Read our interview below.
For those of you who don’t know you, tell us a bit more about Klue.
Klue is my alter ego & solo project when I’m not making music with True Vibenation. It started off just as a production / remix project but it’s grown into a show that involves me running between turntables, saxophone, vocals, and the SPD, and it’s pretty much taken over my life recently!
The sound has been described as Afrogarage, which is a term I kinda like, but it’s pretty much me trying to mulch together all the different sounds that excite me and get away with it.
Your music incorporates Afrobeat, electronic beats and soul. It’s a pretty eclectic and cultural mix! Tell us more.
I’m a fan of a whole bunch of different styles of music and I’m inspired by a pretty wide variety of other musicians, so when I’m writing there’s often bits of different sounds bouncing around in my head. I think it’s taken me until very recently to be able to bring them all together in a way that really works.
I grew up with a lot of Soul music around the house and I think that shows up in my music particularly in my vocals, and the way I approach horn sections. Even as a kid I found electronic music really exiting (I think I must have mostly heard it in Movie soundtracks, as it wasn’t really on radio in Australia in those days) and I’ve been Dj’ing in nightclubs since I was old enough to be let in, and that’s where my interest in making electronic music began.
As a teenager a band mate introduced me to Fela Kuti, and that was a bit of a revelation which led to me hunting out a lot of music I might not have otherwise found, and that has definitely influenced my sound.
Describe your sound in three words.
Bouncy, frenetic, Afrobass.
Your fab EP, ‘Daybreak’, is out now. You compiled the EP pretty much yourself. Was it a tough process?
Yeah on this one I wanted to do everything myself (almost). I wrote, recorded, mixed and produced the whole record, which was a mammoth undertaking. I got my True Vibenation band mate Moody in to play some trumpet on ‘Hiding’, and Sameer Sengupta mastered the record, but the rest of it was just me racking up a massive sleep debt!
To me the sound textures and mixing is so much a part of what makes an electronic production what it is, and it’s something that I’ve spent years working on, so it was important for me to handle as much of that side of things as possible.

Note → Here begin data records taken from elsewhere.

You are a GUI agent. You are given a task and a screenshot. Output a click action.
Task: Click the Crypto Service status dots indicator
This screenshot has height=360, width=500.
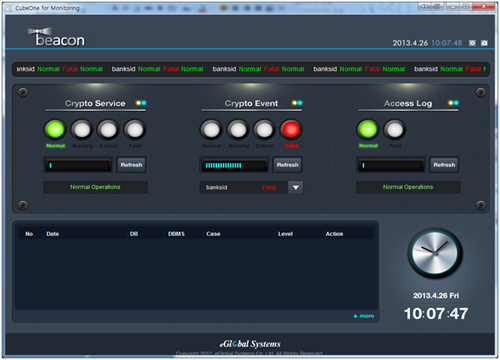(x=141, y=103)
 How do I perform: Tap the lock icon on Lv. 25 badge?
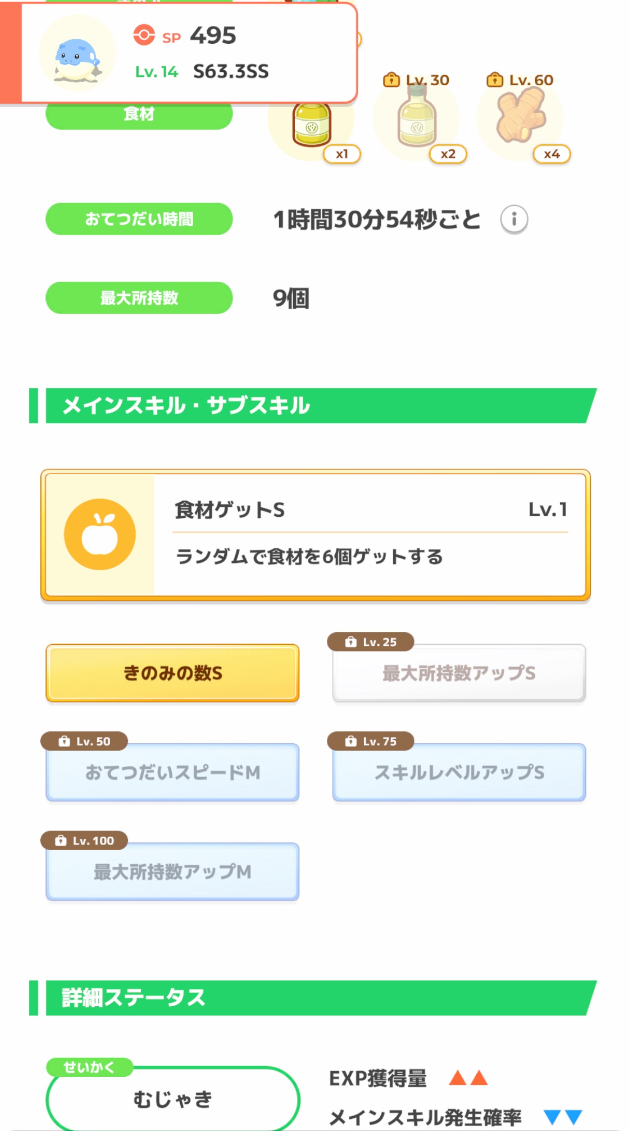pyautogui.click(x=350, y=642)
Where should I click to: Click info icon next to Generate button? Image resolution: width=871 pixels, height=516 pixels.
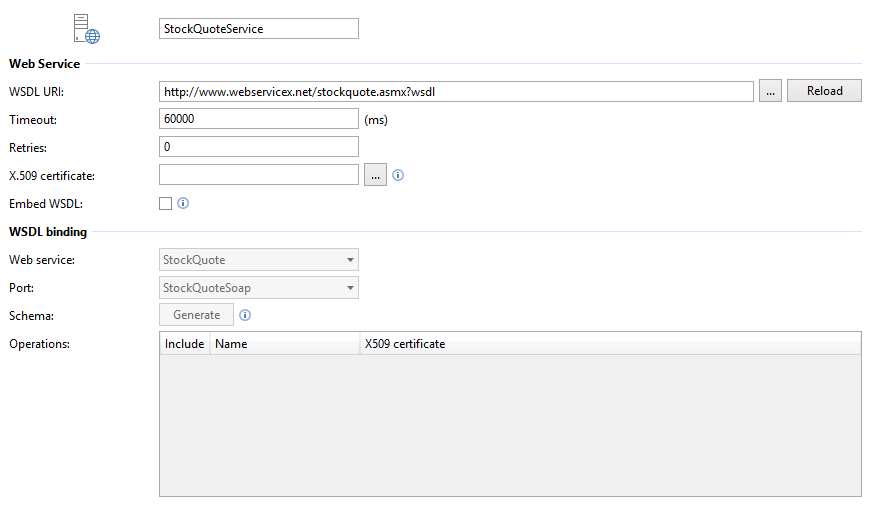pos(245,315)
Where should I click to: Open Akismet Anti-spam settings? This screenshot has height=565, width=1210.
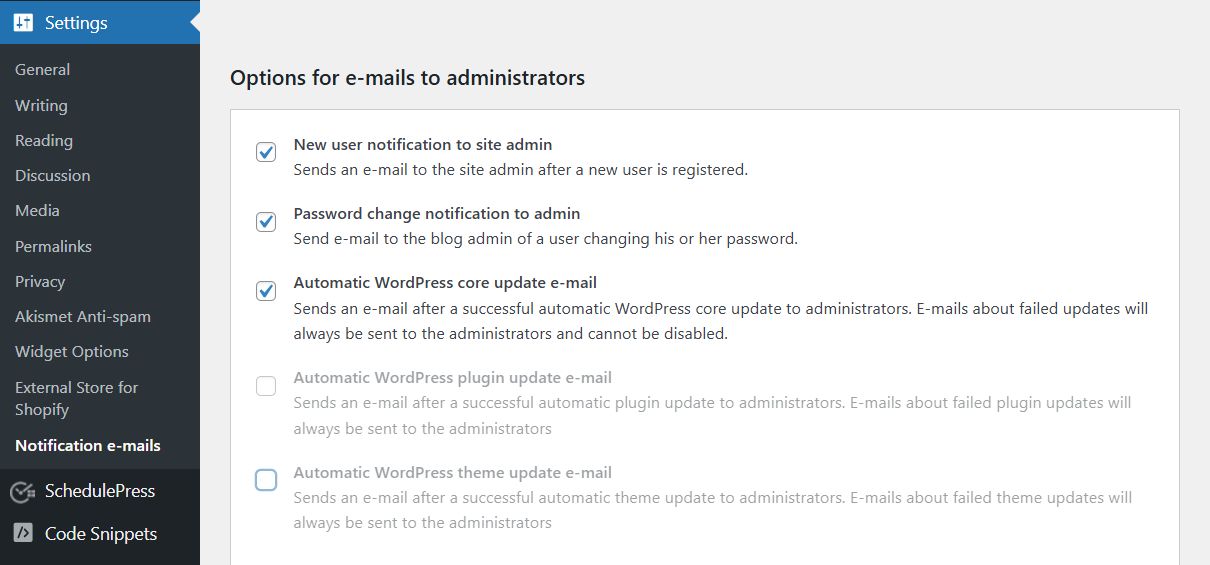(83, 316)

Where do you cite your musical influences from?
I was thinking about this recently and I realised one of my biggest influences is probably my mum, even though she’s not a musician per se. She used to sing to us when we were kids, and the music she introduced us to, particularly the stuff that would be on the Hi Fi when she had parties – Stevie Wonder, Sam Cooke, Toots & The Maytals, James Brown etc. – has definitely informed the music I create. In terms of electronic music, Bonobo, Hermitude, Burial, Todd Edwards, James Blake and Hudson Mohawke are names that come to mind.
We love new music at Indietronica. What new music are you listening to?
I’m loving the new Dro Carey EP is dope! I’ve also been listening to the new L-Fresh The Lion album ‘Become’ too, which is such an impressive record!
Like what you hear? Klue’s debut EP, ‘Daybreak’ is out now.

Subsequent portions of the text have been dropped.